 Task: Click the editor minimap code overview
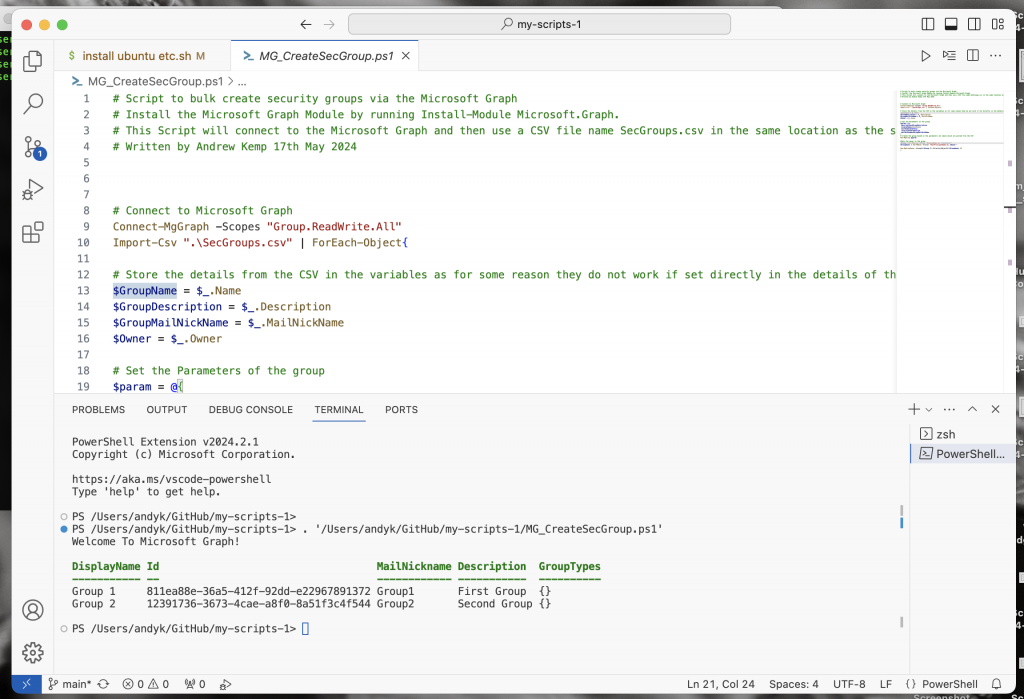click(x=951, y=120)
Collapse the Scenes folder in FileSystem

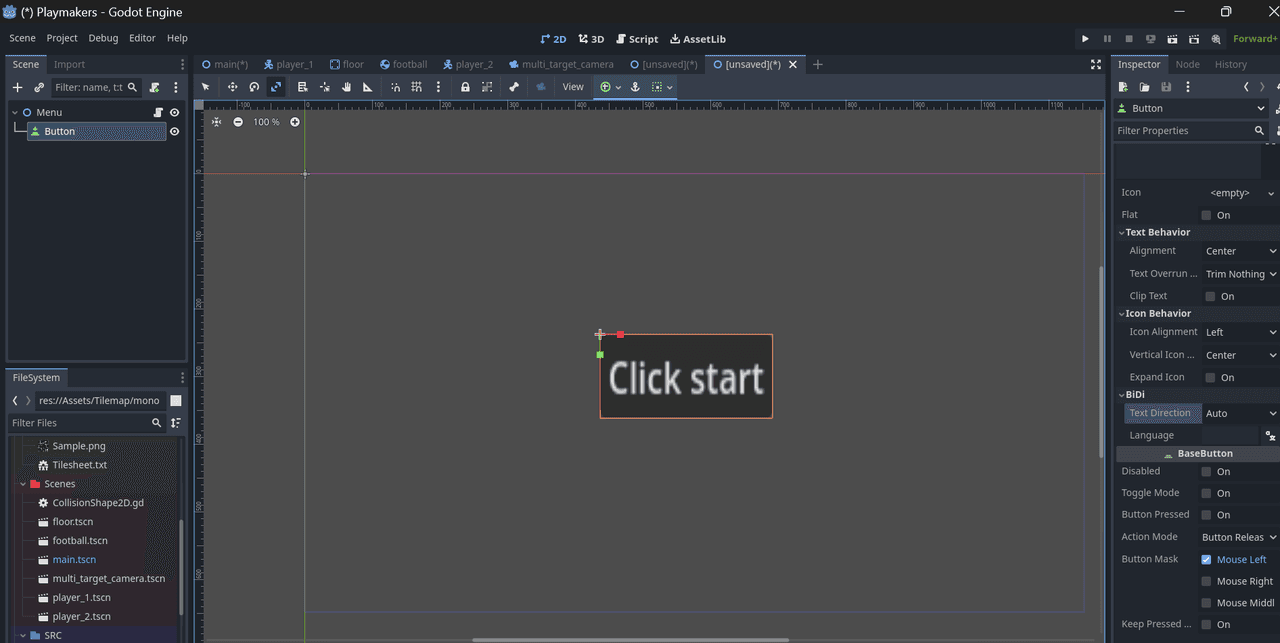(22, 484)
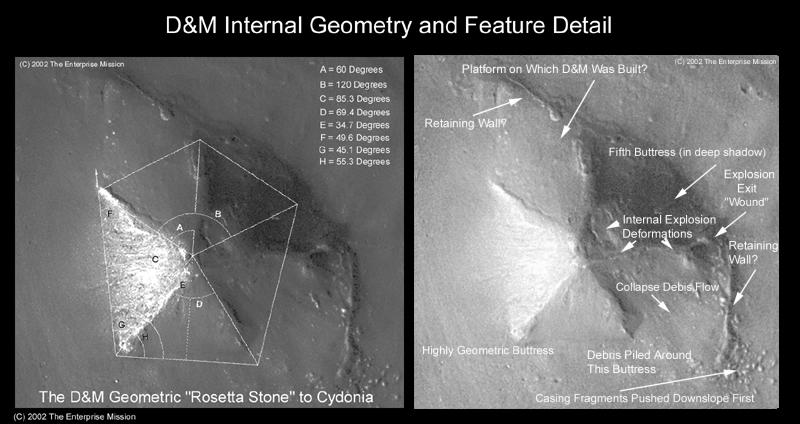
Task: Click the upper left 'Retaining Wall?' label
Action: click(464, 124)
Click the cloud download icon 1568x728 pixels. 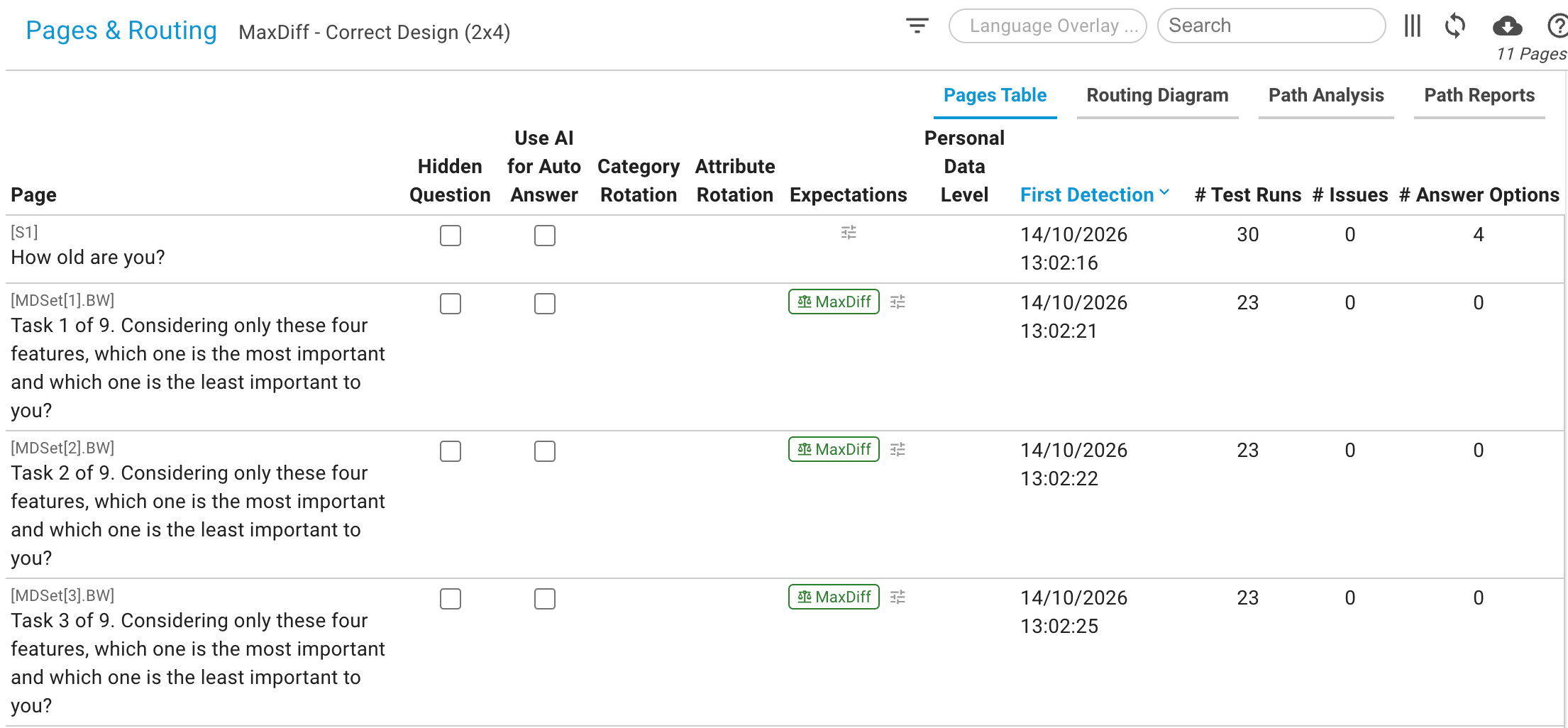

[What is needed] A word-for-word transcription of the entries above, free of images, is what is wanted.

[Solution for this problem]
 Task: Click the editor minimap code overview
click(x=951, y=120)
Collapse the Scenes folder in FileSystem

(22, 484)
Task: Click the upper left 'Retaining Wall?' label
Action: click(464, 124)
Click the cloud download icon 1568x728 pixels. 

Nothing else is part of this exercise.